> [Task item]: Look through the records, and wherever the string "marker" turns up, copy out that line.
:::::
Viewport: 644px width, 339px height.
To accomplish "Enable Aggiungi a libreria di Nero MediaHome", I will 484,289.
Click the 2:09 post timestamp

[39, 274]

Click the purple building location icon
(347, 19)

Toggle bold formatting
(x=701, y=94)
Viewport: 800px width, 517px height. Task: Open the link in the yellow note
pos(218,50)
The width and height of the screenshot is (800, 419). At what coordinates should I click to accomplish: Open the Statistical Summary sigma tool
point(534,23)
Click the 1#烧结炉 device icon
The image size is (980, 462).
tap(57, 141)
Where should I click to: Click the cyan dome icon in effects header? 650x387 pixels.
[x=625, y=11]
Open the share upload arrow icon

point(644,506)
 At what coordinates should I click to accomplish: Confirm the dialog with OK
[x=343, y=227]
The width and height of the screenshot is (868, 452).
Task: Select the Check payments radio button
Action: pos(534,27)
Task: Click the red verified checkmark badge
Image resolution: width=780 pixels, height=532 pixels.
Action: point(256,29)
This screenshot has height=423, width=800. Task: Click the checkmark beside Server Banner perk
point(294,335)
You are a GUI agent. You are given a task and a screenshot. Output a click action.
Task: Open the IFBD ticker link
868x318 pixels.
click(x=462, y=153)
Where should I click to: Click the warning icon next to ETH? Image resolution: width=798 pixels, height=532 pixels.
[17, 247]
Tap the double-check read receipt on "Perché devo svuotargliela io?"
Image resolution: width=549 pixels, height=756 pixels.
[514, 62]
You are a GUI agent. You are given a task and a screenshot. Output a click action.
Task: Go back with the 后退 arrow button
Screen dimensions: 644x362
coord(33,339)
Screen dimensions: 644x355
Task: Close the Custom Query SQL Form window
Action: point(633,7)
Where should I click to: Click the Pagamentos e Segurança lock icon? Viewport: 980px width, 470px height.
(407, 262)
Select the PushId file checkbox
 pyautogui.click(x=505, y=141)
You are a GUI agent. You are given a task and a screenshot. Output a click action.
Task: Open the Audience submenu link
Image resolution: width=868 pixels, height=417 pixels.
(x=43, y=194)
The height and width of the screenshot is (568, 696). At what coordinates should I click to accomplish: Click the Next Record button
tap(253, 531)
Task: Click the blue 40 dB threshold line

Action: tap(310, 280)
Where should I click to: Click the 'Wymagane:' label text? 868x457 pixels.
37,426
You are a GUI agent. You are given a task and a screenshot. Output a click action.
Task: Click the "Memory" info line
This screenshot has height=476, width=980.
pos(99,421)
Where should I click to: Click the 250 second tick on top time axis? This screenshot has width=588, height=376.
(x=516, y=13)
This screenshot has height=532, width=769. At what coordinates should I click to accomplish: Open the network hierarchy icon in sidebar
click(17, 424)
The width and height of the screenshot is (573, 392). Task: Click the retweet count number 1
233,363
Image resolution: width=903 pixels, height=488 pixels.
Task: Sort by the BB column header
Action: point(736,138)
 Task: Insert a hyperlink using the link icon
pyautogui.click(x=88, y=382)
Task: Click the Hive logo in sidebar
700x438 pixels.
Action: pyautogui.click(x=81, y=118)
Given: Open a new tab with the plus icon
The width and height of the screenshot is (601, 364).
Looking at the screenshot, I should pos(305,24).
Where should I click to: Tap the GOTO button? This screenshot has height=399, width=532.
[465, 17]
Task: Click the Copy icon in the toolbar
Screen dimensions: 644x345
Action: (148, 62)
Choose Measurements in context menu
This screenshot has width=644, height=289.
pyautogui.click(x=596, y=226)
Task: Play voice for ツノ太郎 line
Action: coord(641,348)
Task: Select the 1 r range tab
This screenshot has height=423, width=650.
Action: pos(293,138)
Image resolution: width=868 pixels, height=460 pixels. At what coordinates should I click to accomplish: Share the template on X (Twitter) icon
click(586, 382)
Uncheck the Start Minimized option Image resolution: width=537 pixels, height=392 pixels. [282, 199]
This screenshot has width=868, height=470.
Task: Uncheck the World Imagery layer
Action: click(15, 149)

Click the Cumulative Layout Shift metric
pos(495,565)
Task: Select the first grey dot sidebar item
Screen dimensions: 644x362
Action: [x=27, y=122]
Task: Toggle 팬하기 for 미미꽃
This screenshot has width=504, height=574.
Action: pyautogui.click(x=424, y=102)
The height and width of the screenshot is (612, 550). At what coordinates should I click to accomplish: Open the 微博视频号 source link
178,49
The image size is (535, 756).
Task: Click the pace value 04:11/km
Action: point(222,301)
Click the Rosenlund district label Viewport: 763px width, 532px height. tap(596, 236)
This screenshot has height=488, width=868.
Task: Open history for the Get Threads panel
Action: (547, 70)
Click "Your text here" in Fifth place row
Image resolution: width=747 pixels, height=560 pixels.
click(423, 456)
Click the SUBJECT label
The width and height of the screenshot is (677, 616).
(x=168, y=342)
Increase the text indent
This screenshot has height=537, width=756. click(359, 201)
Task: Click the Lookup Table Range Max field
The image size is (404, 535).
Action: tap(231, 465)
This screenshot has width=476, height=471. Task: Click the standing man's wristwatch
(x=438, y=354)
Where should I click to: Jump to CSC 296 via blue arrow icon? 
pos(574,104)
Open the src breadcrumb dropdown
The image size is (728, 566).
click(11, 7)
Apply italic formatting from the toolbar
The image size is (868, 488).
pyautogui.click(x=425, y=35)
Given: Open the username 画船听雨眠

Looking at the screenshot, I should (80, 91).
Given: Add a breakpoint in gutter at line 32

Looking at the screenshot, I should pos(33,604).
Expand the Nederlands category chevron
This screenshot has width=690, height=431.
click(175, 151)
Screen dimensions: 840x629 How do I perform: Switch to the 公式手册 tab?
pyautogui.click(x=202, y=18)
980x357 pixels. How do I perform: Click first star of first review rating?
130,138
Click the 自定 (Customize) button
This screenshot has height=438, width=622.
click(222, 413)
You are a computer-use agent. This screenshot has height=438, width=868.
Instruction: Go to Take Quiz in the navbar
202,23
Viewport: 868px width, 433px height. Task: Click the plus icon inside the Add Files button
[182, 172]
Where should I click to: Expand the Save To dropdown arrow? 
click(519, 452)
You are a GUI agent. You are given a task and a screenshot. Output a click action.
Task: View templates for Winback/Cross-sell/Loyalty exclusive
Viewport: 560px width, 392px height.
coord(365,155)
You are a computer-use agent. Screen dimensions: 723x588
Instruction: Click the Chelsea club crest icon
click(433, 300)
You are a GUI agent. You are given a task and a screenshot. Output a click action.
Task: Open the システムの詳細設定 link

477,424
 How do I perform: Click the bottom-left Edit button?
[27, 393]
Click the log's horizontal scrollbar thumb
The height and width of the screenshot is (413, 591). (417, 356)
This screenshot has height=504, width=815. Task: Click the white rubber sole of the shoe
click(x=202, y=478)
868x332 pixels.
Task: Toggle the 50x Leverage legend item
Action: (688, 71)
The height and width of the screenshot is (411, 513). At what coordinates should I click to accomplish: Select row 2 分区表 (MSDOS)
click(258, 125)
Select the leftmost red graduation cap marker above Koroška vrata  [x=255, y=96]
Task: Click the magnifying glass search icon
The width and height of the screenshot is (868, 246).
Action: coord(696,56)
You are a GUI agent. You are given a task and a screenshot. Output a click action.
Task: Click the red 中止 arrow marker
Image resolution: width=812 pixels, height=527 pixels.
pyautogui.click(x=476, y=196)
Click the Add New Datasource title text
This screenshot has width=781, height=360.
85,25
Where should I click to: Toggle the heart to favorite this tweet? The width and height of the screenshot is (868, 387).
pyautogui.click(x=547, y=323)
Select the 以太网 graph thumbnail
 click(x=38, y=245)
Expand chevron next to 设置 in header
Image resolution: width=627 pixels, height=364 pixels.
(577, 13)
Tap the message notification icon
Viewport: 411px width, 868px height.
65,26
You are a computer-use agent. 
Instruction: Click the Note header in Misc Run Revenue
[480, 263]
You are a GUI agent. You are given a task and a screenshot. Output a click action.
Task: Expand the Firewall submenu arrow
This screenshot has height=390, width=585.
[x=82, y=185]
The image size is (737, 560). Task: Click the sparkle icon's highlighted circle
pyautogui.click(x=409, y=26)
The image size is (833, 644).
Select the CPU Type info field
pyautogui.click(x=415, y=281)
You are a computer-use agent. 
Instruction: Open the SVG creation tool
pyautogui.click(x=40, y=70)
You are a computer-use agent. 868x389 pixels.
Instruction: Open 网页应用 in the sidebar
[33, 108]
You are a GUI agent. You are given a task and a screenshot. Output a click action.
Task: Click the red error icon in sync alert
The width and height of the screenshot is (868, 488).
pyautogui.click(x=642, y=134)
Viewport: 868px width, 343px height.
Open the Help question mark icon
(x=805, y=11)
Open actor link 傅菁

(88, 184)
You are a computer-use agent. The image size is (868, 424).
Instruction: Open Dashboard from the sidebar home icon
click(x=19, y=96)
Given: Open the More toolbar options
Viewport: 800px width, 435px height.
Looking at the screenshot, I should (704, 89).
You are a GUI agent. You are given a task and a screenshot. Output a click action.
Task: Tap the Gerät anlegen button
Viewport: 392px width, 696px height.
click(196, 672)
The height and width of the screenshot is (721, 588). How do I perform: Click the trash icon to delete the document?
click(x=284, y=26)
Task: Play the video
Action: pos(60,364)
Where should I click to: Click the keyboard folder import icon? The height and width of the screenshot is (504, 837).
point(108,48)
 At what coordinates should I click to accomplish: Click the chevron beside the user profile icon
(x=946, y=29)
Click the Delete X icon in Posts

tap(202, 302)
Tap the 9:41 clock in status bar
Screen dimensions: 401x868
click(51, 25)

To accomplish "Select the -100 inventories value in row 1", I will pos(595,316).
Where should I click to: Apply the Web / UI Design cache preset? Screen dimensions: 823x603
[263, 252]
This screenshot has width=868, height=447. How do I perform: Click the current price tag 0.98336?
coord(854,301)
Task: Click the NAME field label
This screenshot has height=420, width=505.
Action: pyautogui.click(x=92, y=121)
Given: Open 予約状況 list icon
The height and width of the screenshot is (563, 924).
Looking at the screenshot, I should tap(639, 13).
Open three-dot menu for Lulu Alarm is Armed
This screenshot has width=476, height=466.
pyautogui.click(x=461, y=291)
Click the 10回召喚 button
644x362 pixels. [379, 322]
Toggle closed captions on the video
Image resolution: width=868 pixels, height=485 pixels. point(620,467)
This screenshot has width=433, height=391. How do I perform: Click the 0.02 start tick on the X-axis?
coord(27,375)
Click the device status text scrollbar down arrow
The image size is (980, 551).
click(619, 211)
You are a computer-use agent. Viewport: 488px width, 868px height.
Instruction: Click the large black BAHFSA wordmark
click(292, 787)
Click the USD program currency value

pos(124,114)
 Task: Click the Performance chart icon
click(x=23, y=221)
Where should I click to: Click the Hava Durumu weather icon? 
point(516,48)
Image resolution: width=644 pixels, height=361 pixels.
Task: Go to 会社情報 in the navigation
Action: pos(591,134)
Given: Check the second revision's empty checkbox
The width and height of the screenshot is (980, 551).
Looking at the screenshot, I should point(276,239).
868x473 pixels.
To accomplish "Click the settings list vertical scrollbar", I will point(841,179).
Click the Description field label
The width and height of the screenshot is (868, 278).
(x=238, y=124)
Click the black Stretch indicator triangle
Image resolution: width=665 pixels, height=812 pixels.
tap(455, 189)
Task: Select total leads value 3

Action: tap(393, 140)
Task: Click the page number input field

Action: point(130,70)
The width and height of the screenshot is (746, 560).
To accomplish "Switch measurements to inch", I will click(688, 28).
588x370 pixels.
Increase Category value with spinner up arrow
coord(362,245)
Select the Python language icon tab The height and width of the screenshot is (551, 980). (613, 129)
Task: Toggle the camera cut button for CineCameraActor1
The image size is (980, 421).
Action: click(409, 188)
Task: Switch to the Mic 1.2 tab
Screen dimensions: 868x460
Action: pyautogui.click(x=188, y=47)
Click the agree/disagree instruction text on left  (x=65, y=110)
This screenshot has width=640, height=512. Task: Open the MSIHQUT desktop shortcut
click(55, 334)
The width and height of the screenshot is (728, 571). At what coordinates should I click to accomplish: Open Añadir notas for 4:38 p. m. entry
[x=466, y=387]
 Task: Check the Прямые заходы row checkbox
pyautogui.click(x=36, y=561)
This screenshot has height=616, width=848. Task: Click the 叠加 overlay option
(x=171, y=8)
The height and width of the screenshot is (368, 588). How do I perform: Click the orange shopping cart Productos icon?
:::::
> [Written solution]:
Select the leftmost red graduation cap marker above Koroška vrata  [x=255, y=96]
Task: Click the red 中止 arrow marker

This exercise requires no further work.